Réveillez-vous frères et sœurs compatriotes, n’acceptez plus qu’on exporte vos enfants comme de la marchandise, n’acceptez plus de les immoler comme des agneaux, pour servir des causes étrangères puis de se consoler dans les célébrations funèbres sublimant le sacrifice.

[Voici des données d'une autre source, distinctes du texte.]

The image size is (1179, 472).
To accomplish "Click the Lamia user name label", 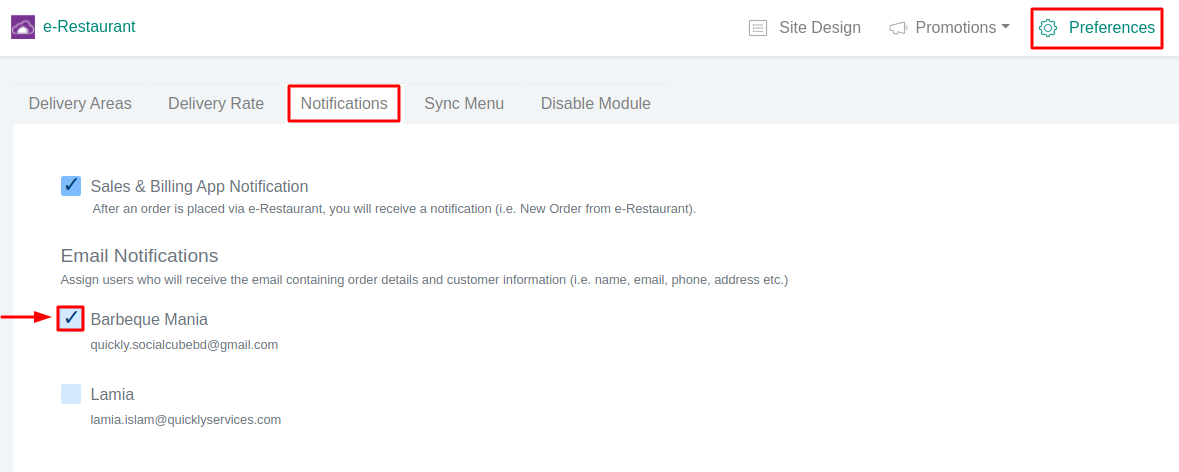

Regardez nos maisons, les vôtres. Celles qui restent debout peinent à cacher leur deuil. Dans chaque maison se dessine une douloureuse tragédie dès la naissance des enfants. Leur sort oscille toujours entre futurs martyrs et futur.e.s expatrié.e.s et dans les deux cas, que ce soit dans la culture de la mort ou dans celle du progrès et de la vie, les parents n’ont droit qu’aux souvenirs amers, qu’aux restes dérisoires, qu’aux cœurs de pierre des leaders et qu’aux pierres de la tombe. Ils n’avaient eu droit avant qu’à une vie de besognes et de prières, une vie d’abnégation, une vie de pénitence.

Réveillez-vous, amoureux transis des chefs démagogues que vous prenez pour des envoyés messianiques. Regardez ces terres en jachère, cette capitale démolie, ces joyaux de bâtiments soufflés en une seconde. Rappelez-vous le visage souriant de l’enfant qui hante les rues abandonnées de la révolution, avec son sourire angélique et son drapeau élevé vers le ciel. Souvenez-vous de la téméraire future mariée qui s’est lancée corps et âme dans les flammes avec ses collègues, les jeunes sapeurs-pompiers. On les a envoyés brûler stoïquement sans explications ni équipements appropriés, après la première explosion située près d’une mine d’explosifs. C’est le devoir de mémoire envers notre capitale, les 218 victimes et les milliers de blessé.e.s et de traumatisé.e.s. Ce dimanche, sortons du silence, de l’obéissance, de l’indifférence! Allons cracher sur leurs trônes, allons creuser les tombes de nos assassins!